Data listing:

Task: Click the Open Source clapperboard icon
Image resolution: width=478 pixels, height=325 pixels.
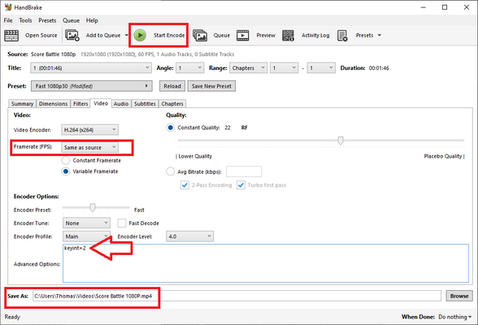Action: point(11,35)
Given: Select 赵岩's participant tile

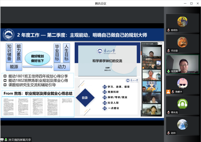Looking at the screenshot, I should coord(182,124).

Request —
Convert every line of the records above into a JSON list of strings, one string per line, with blank lines omitted. Leave the pictures out of the answer.

Result —
[
  "Task: Click the Open Source clapperboard icon",
  "Image resolution: width=478 pixels, height=325 pixels.",
  "Action: point(11,35)",
  "Given: Select 赵岩's participant tile",
  "Looking at the screenshot, I should coord(182,124)."
]